Today, we are treated to yet another look at Daisuke Matsuzaka. Shaughnessy bemoans the beast that is the press attention being given to Matsuzaka. Let’s see, where do I start? First of all, the Matsuzaka coming out party has already been mocked ad nauseum. See, for example, Gerry Callahan’s mocking column from earlier in the week. In a bit of irony, Shank says “it’s a little embarrassing the way we’re reacting to the introduction of the Japanese hurler.” Shaughnessy, aren’t you perpetuating the very beast by writing this column? Shaughnessy asks “Are we not staid old Boston?” Come on Shank, do you really believe that characterization of Boston? Aren’t you the same guy who got on the pulpit the other day to remind us that we are too focused on sports stars and that we need to remember the true heroes? Is all of this attention really a big surprise to you? Give me a break.
A few other thoughts:
- Shank loves Gerry Callahan’s characterization of the press. Shank himself wishes he could have come up with Callahan’s “Million Cameraman March” to describe the press contingent. I am sorry but I don’t think that line is particularly funny—at least not funny enough to wish it were your own. (I like Jeff Horrigan's rattlesnake similie instead)

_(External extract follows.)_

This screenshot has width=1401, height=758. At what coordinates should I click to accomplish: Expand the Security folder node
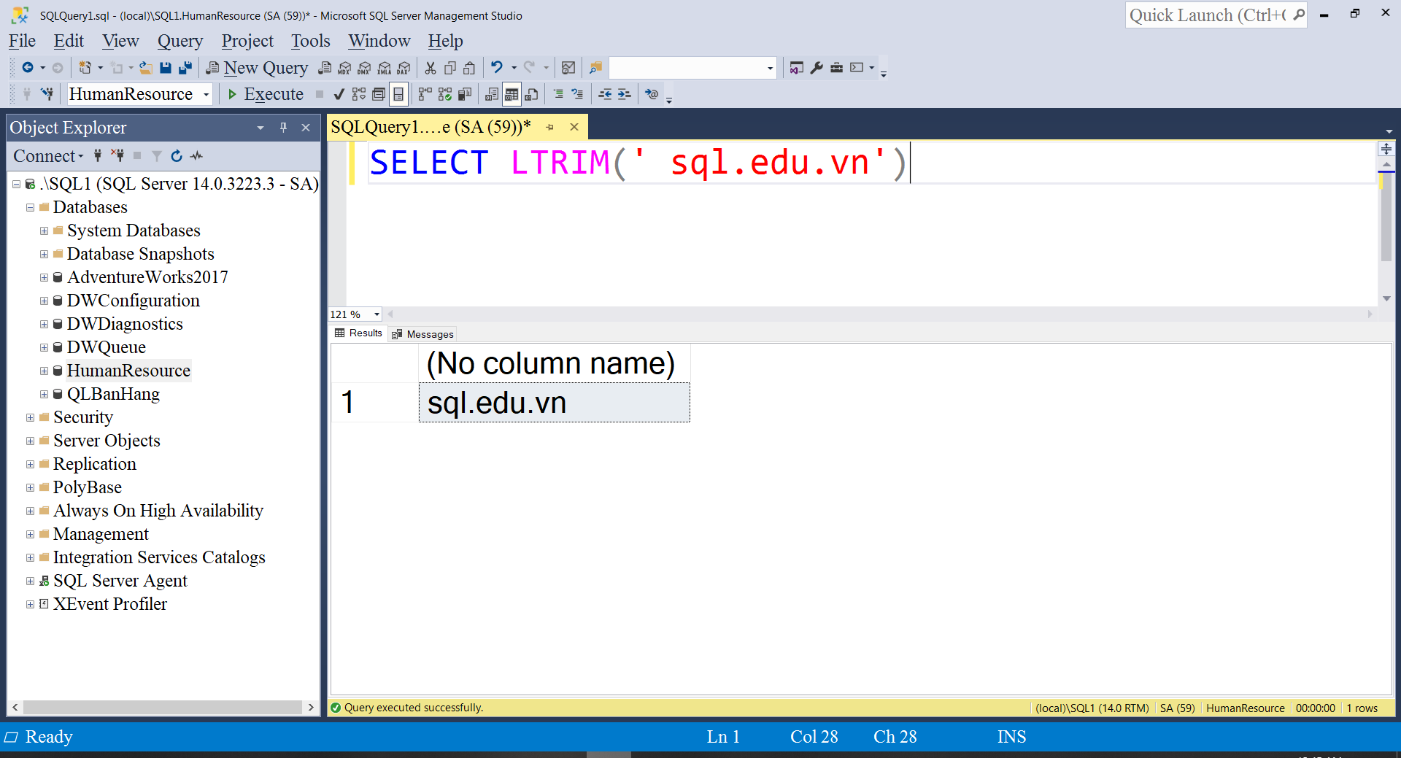pyautogui.click(x=30, y=417)
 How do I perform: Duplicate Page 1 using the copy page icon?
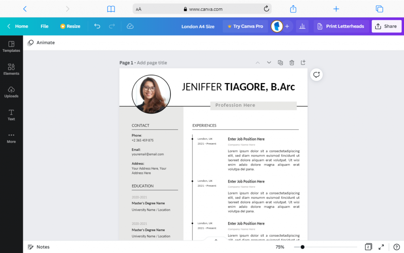(x=280, y=62)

- I, for one, despise the whole “Dice-K” nickname. Reminds me too much of the horrid comedian Dice Clay. Shank perpetuates that god awful nickname four times today.
- Once again, Shank spurts out the line that it cost the Red Sox $51 million just to talk to Matsuzaka. That’s not really true—the $51 million should be considered a part of the overall signing package. If they had not signed him, they would not have been on the hook for the money in which case they would have talked with him for $0.
Shank ends his column with the familiar platitude that it doesn’t matter what words are spoken by the player or the press during all this hoopla; what matters is what happens on the field. Thanks, Shank, for your grand insight.